My goal is to automate this entire process. As of now, everything is done manually. Emails and faxes are sent one at a time. Numbers from website are read and entered into Excel one at a time. Numbers are put into QB and invoices are printed one at a time.
So far I have added an email scheduling add-on to Outlook that automatically sends the emails every month. I am working on setting up faxes to be sent automatically (the only thing I can think of off the top of my head is manipulating Windows Scan/Fax with API library in either VB or VC++).
Also, I am automating the calculations that must be performed in order to prep the collected numbers for entry into QB using VBA/Excel and, potentially, Access.
Right now I'm brainstorming a way to automatically collect the numbers (along with customer name) from the returned faxes. My idea was to create a new fax sheet that forced the customer to "bubble in" the numbers like a ScanTron sheet. This way I could write a program (perhaps in C++) to parse the PDF looking for a certain colored pixel in a specific spot in order to piece together the number (I wonder if I could automatically OCR the PDFs and collect the customer name simply by extracting text from each PDF?) which could then be sent to a database or perhaps directly to an Excel sheet (the Excel sheets have to stay so that hard copies of data can be printed--though I supposed this could be accomplished without Excel).
And lastly, since some customers refuse to use any of those methods available to them, we have to manually call some of them. Once I am finished with all of the aforementioned work I would like to develop a way to allow customers to call a specific phone number and key in the information via voice prompt which would then deposit the information in database somewhere. This will be complicated and require special equipment so it will be last and lowest priority. Not worried about this right now.
Since my experience with programming is only moderate (though I'm sure my working knowledge will expand quickly once I get started since a lot of it is already in my brain somewhere) I wanted to give myself the best advantage and tools possible to tackle this project before I got so far into it that changing my methods would waste a lot of time/work. To sum up, I need to make an outline of exactly what I need to do/learn and what techniques/applications to use.
This is the site I always come to when searching for my programming questions and I have come to the conclusion that the people here are generally extremely knowledgeable, patient and helpful. I will appreciate any contribution of information, advice and/or insights no matter how small. I realize that in this situation I am the "beggar" and thus will be grateful for whatever I get.
Thanks in advance.
P.S. Before anyone says anything: I have "UTFSE" extensively and have assimilated lots of info from it. However, we all know that there's no equal to a human's problem solving capabilities--especially when proficient in the specific field.
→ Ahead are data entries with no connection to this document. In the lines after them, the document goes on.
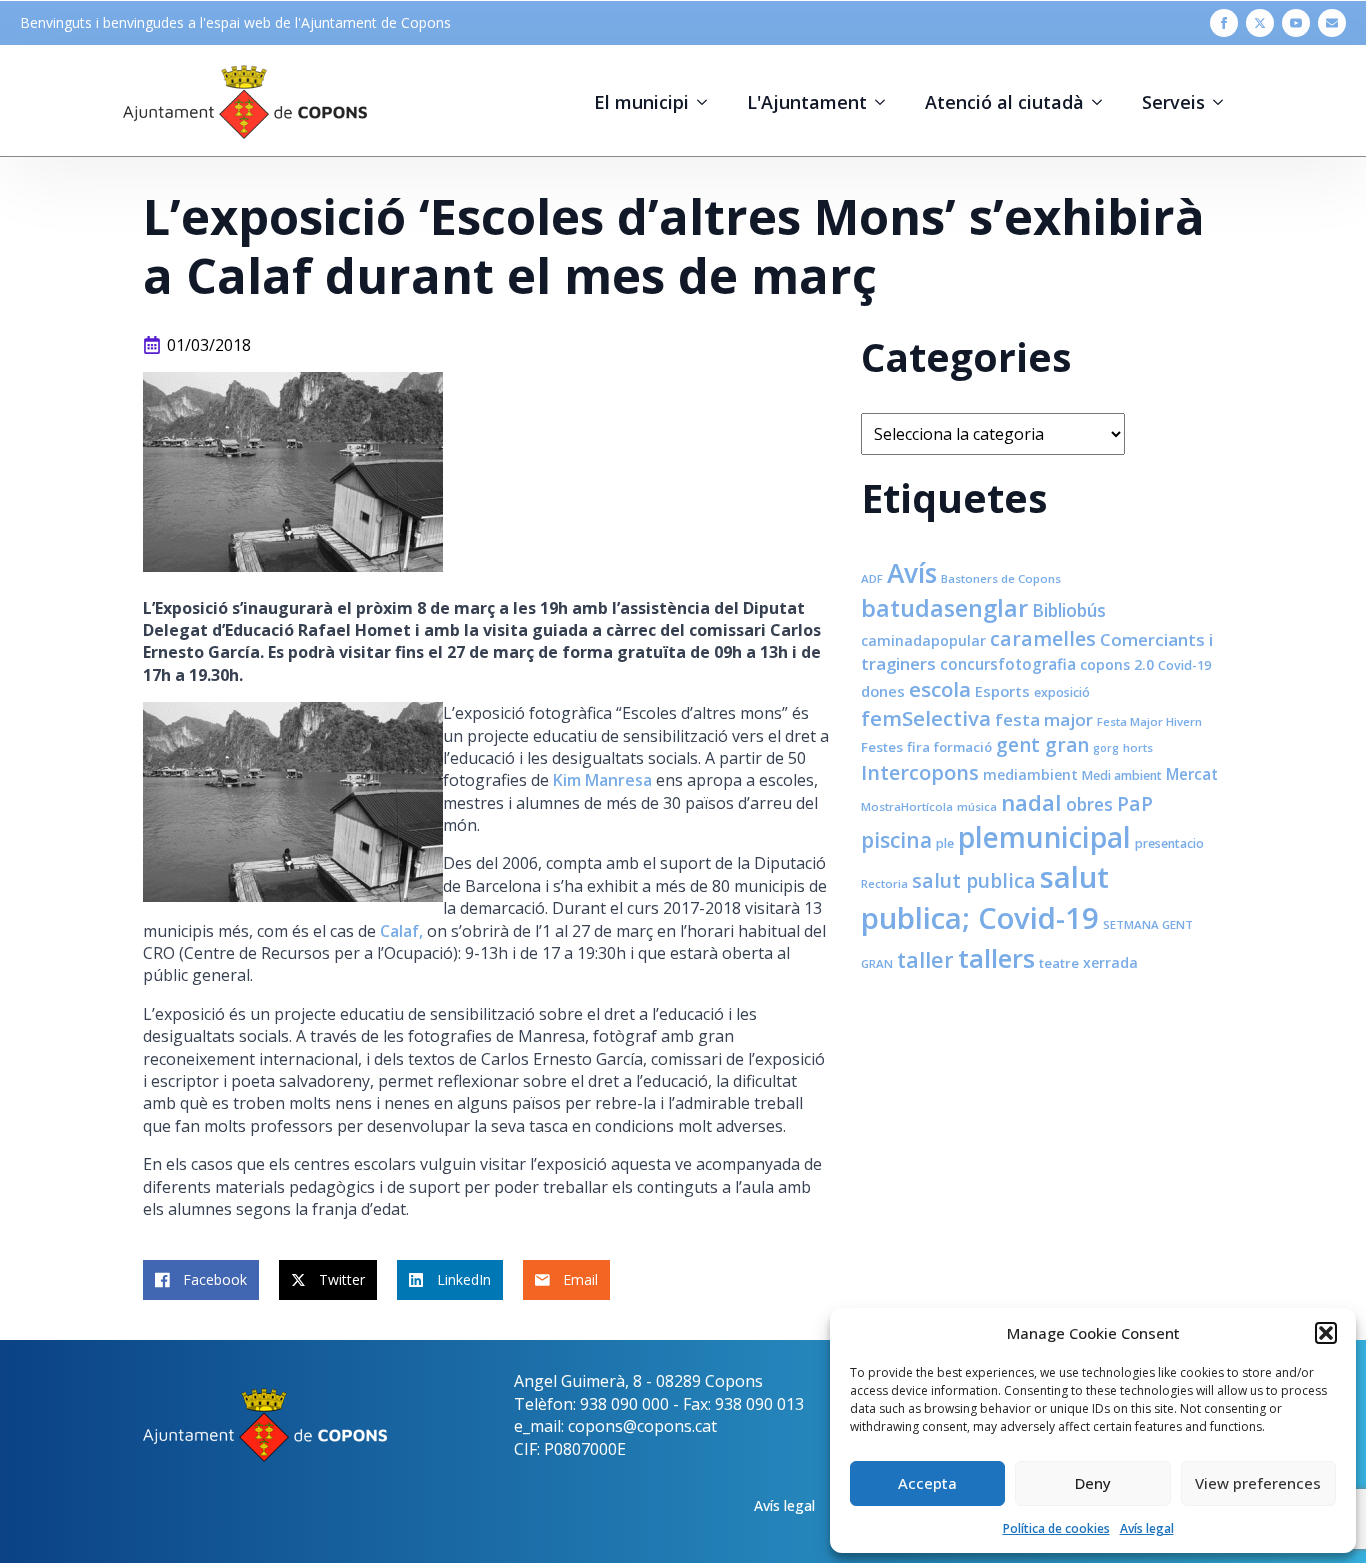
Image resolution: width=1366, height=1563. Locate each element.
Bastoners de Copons (1001, 578)
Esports (1002, 691)
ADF (872, 578)
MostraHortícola (907, 806)
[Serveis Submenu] (1224, 102)
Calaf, (401, 931)
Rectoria (884, 883)
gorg (1106, 748)
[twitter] (1260, 23)
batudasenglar (944, 608)
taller (925, 959)
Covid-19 (1184, 665)
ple (945, 843)
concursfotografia (1008, 664)
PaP (1135, 803)
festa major (1044, 719)
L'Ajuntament (807, 102)
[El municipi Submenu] (708, 102)
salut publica (974, 880)
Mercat (1192, 774)
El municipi (641, 102)
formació (963, 747)
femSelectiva (926, 718)
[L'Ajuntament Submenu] (886, 102)
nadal (1031, 802)
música (977, 806)
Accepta (927, 1483)
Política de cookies (1056, 1528)
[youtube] (1296, 23)
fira (918, 747)
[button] (1326, 1333)
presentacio (1169, 843)
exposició (1062, 692)
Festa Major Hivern (1149, 721)
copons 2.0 (1117, 664)
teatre (1059, 963)
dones (883, 691)
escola (940, 689)
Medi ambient (1122, 775)
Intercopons (920, 772)
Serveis (1173, 102)
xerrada (1110, 962)
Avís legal (1147, 1528)
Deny (1093, 1483)
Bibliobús (1069, 610)
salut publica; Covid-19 (985, 897)
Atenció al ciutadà (1004, 102)
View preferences (1258, 1483)
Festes (882, 747)
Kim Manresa (602, 780)
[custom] (1332, 23)
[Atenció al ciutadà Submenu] (1103, 102)
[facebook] (1224, 23)
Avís (912, 573)
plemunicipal (1044, 837)
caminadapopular (923, 640)
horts (1138, 747)
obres (1089, 804)
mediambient (1030, 774)
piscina (896, 840)
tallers (996, 958)
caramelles (1043, 638)
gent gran (1042, 745)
Nice work! You are definitely on the right track. That was a lot of information so I apologize if I repeat anything you already know.
1) Faxes - Microsoft has an excellent resource for learning how to send faxes (they even provide the code). Check this out: http://msdn.microsoft.com/en-us/library/windows/desktop/ms693482(v=vs.85).aspx
2) You will have to OCR the PDF's (as you mentioned) and then you can extract the information. But (as you seem to understand), you cannot modify a pdf with c++.
3) C++ does allow you to save (and open) a file in Excel format. However, it's a very complicated format and will probably cause some problems. One of them is that it will want to save all of your data to one cell. A way to get around this is to I/O to Excel with .csv files. A comma separates the columns and a new line the rows. For example,
A1, B1, C1
A2, B2, C2
A3, B3, C3
Excel will open and read these files correctly. However, you won't be able to format font, borders, etc... automatically.
This is the extent of my knowledge, I have never worked with emails or Quickbooks. Hope it helps!

Related

C++ Reading data from excel file and treating them as variables

I am using C++ & CLR to create a GUI in Visual studio. The whole app is like a calculator for the price of transport and the costs associated with it for my work. At work, we are using Helios and we are able to export certain data to Excel. Specifically, the prices of transport, packaging materials, etc. And what I need is for my program to be able to read certain cells in Excel where prices and other variables are recorded and calculate with it so that I don't have to rewrite all the values manually in the source code.
I spent a lot of time looking for a solution but couldn't find anything that referred to my problem. Is it even possible to build such a program? I don't want anyone to solve it for me. Maybe I just missed some banality and just need some direction. And as far as I understand, the CSV format is irrelevant for me, because I need to work with a few specific cells that Helios pre-fills for me in the Excel sheet.

Cycling through URLs to download csv files

I have a list of URLs which will access a webservice. The webservice downloads .csv files. I want to be able to cycle through them using a date field which is in a specific format in the url itself, thereby downloading the data day-by-day. The access seems fairly slow as even a manual url entry can take a couple of minutes to complete, and I suspect the issue is at the webservice' end.
The URL is in the format:
http://web.service.com/ws/XYZ/data/?key=mysecretkeyf&field1=X&start=YYYY-MM-DD 00:00&end= YYYY-MM-DD 00:00&field=Y&format=csv
So the way I envision it (and I am keen to take advice) is using a variable for the start year, month and day fields cycling onto the next URL as the previous .csv is downloaded, with the code ending when the current date is accessed.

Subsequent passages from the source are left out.